7. GitHub Actions integration (CI/CD)

Automated weekly collection with critical findings notification.

.github/workflows/fabricgov.yml
name: Governance Weekly Scan

on:
  schedule:
    - cron: "0 6 * * 1"  # every Monday at 06:00 UTC
  workflow_dispatch:

jobs:
  scan:
    runs-on: ubuntu-latest
    steps:
      - uses: actions/checkout@v4

      - name: Set up Python
        uses: actions/setup-python@v5
        with:
          python-version: "3.12"

      - name: Install fabricgov
        run: pip install fabricgov

      - name: Run governance scan
        env:
          TENANT_ID: ${{ secrets.TENANT_ID }}
          CLIENT_ID: ${{ secrets.CLIENT_ID }}
          CLIENT_SECRET: ${{ secrets.CLIENT_SECRET }}
        run: |
          fabricgov collect all --days 7
          fabricgov analyze --lang en

      - name: Upload report
        uses: actions/upload-artifact@v4
        with:
          name: governance-report
          path: output/**/report.en.html

8. Ad-hoc analysis in Jupyter Notebook

Interactive data exploration with Pandas and Plotly.

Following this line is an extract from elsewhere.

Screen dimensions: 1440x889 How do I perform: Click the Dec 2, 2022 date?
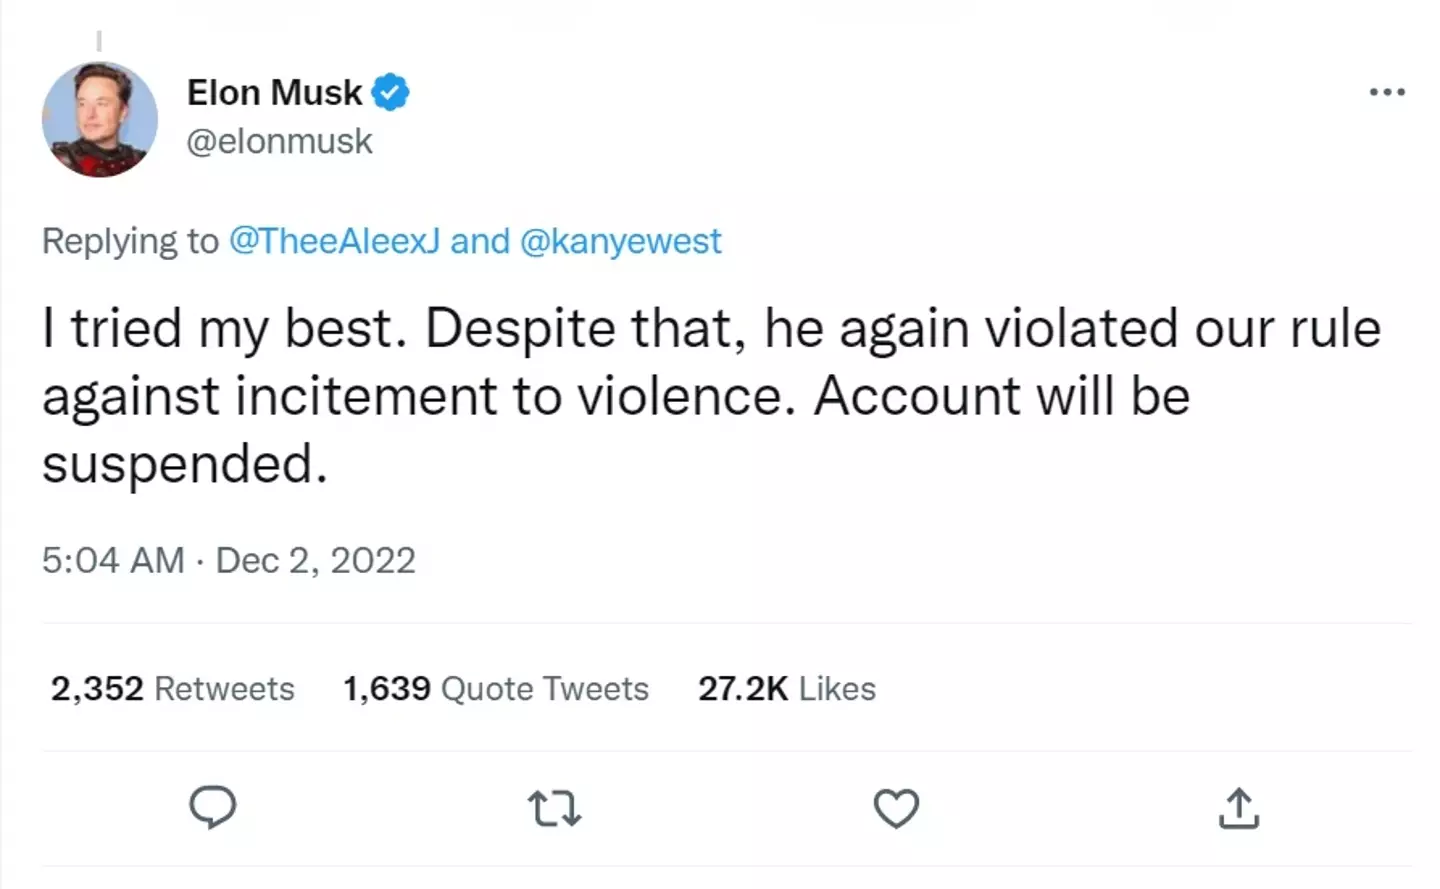pyautogui.click(x=315, y=560)
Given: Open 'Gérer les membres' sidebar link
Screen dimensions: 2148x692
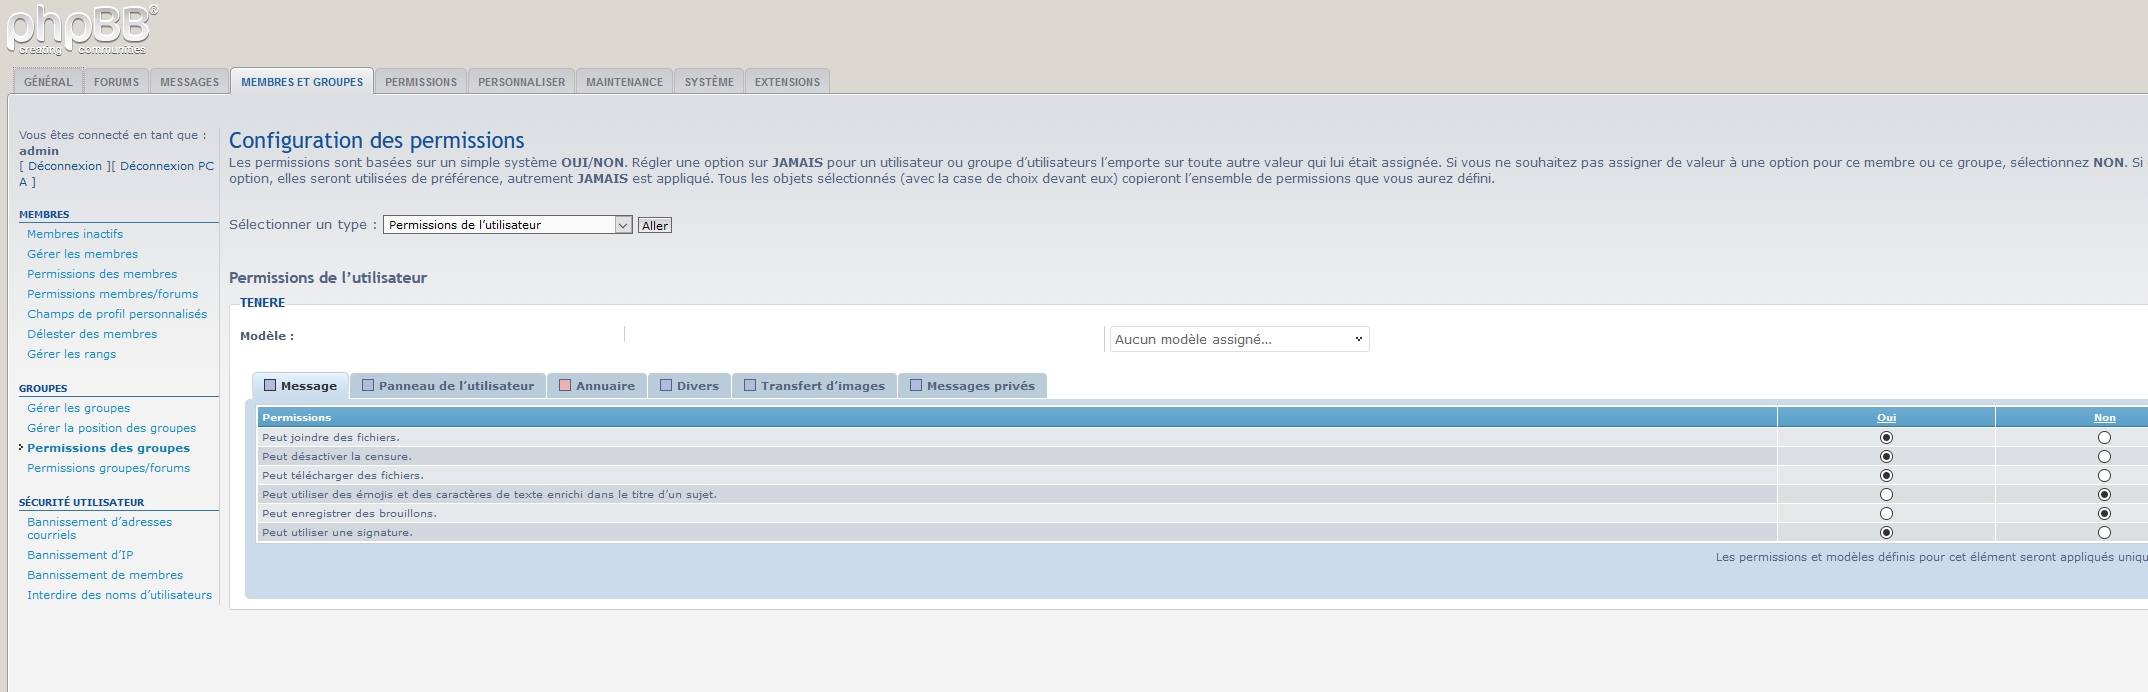Looking at the screenshot, I should coord(82,254).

from fabricgov import FabricGov
import pandas as pd
import plotly.express as px

# Authenticate and collect
fg = FabricGov.from_device_flow()
run_dir = fg.collect.all(days=7)

# Findings as DataFrame
findings = fg.analyze(source_dir=run_dir, lang="en")
df_findings = pd.DataFrame(findings)[["severity", "count", "message"]]
display(df_findings)

# Chart findings by severity
fig = px.bar(
    df_findings,
    x="severity", y="count",
    color="severity",
    color_discrete_map={
        "CRITICAL": "#dc3545",
        "HIGH": "#fd7e14",
        "MEDIUM": "#0dcaf0",
        "OK": "#198754",
    },
    title="Governance Findings by Severity",
)
fig.show()

# Reading datasets CSV directly
datasets_csv = run_dir / "datasets.csv"
if datasets_csv.exists():
    df_ds = pd.read_csv(datasets_csv)
    no_owner = df_ds[df_ds["configuredBy"].isna() | (df_ds["configuredBy"] == "")]
    print(f"Datasets without owner: {len(no_owner)}")
    display(no_owner[["name", "workspace_name"]].head(20))

9. Filter activity by user or operation

Audit what a specific user did, or which operations were most executed.

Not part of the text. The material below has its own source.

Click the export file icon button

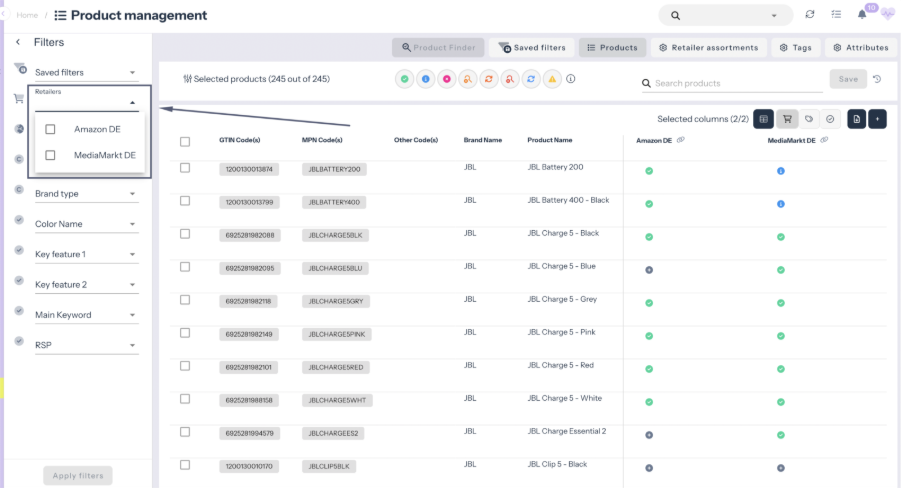point(856,119)
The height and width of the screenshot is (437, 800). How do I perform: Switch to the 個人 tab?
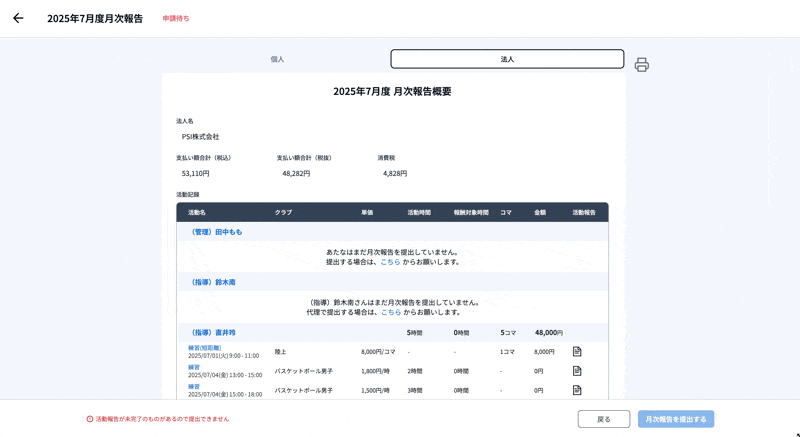click(277, 59)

# Activity for a specific user over the last 14 days
fabricgov collect activity \
  --days 14 \
  --filter-user john@company.com

# Only report view operations
fabricgov collect activity \
  --days 7 \
  --filter-activity ViewReport
from fabricgov import FabricGov
import pandas as pd

fg = FabricGov.from_env()

# Activity for a specific user
run_dir = fg.collect.activity(
    days=14,
    filter_user="john@company.com",
)

# Read the generated CSV
df = pd.read_csv(run_dir / "activity_events.csv")
print(df.groupby("Activity")["Id"].count().sort_values(ascending=False))

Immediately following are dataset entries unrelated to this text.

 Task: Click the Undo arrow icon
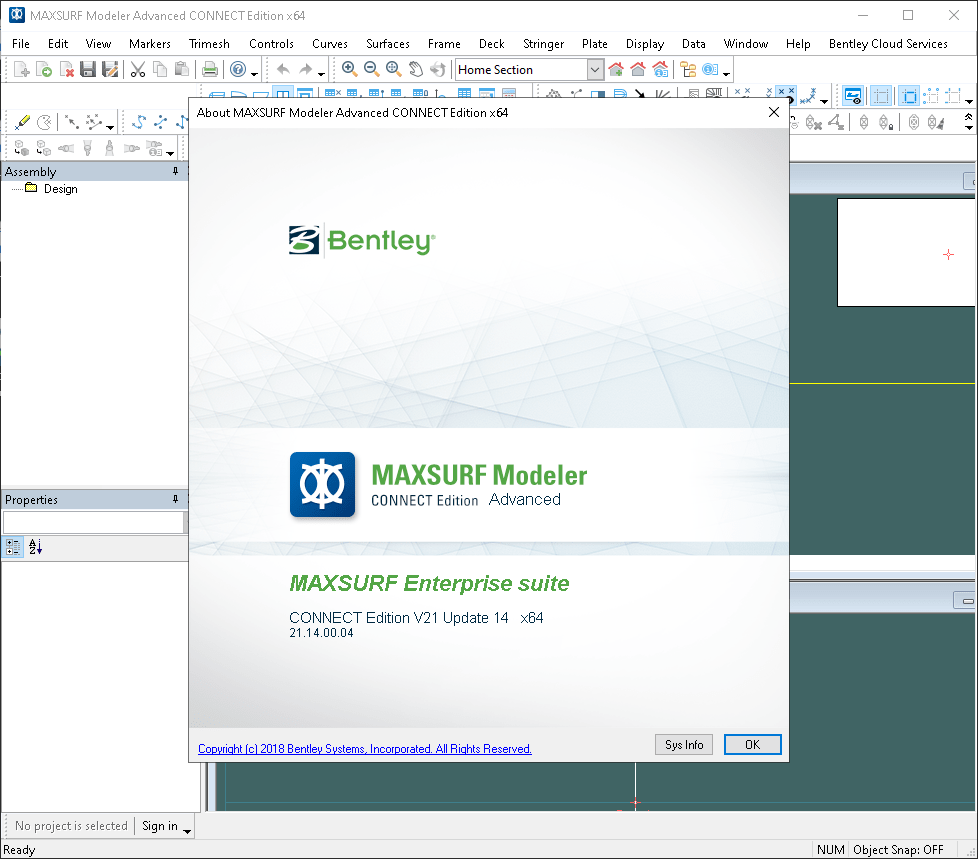click(283, 70)
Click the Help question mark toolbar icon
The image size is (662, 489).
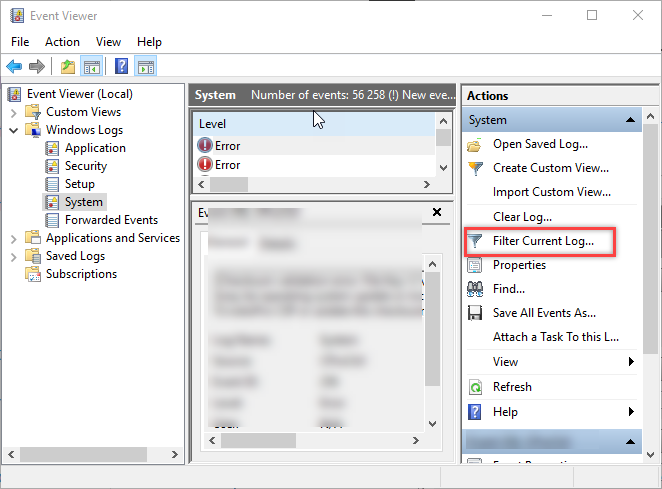121,67
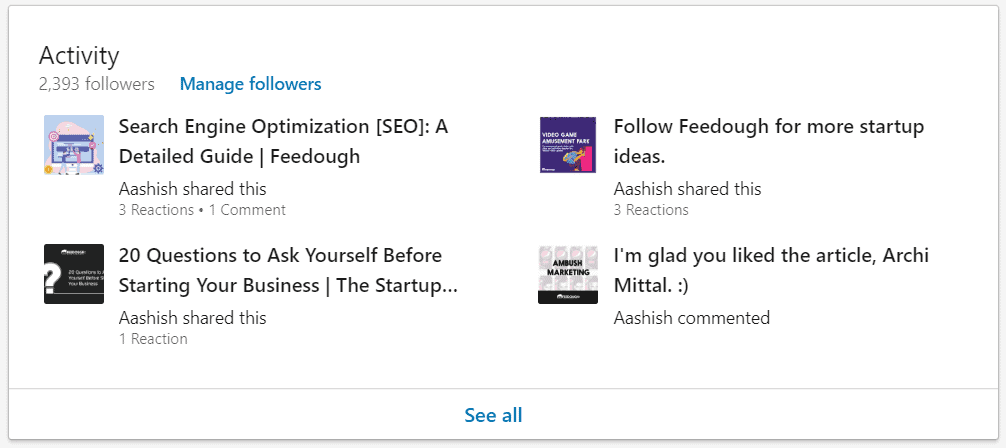View "3 Reactions" on Follow Feedough post
Viewport: 1006px width, 448px height.
click(651, 210)

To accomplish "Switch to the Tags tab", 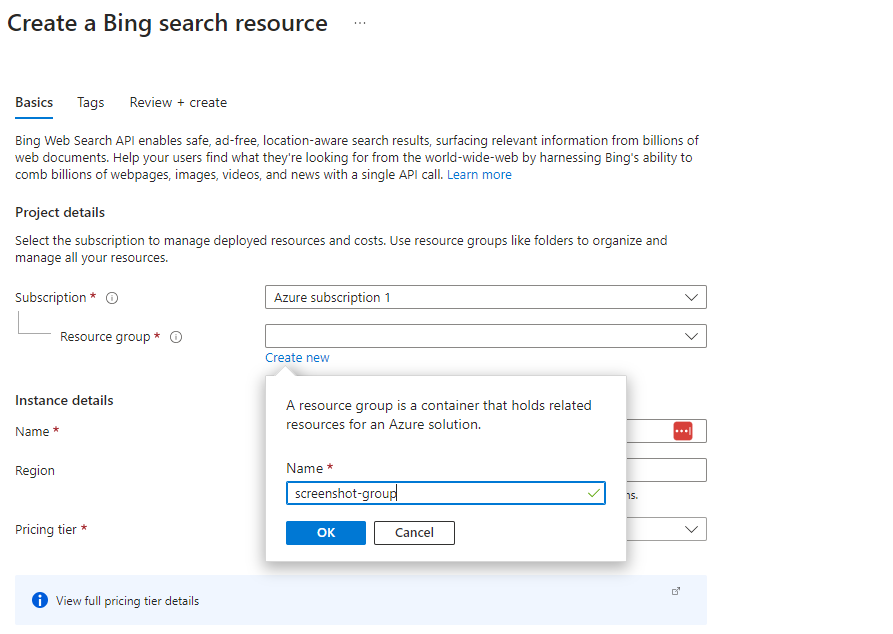I will pyautogui.click(x=91, y=102).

10. Azure Key Vault authentication (production)

For production environments where credentials cannot be stored on disk.

fabricgov auth keyvault \
  --vault-url https://my-vault.vault.azure.net/

fabricgov collect all --days 28
from fabricgov import FabricGov

fg = FabricGov.from_keyvault(
    vault_url="https://my-vault.vault.azure.net/",
    # Custom secret names (optional):
    # secret_names={
    #     "tenant_id": "my-tenant-id",
    #     "client_id": "my-client-id",
    #     "client_secret": "my-client-secret",
    # }
)

run_dir = fg.collect.all(days=28)
fg.report(output_path=run_dir / "report.en.html", lang="en")

See Key Vault to configure secrets in Azure.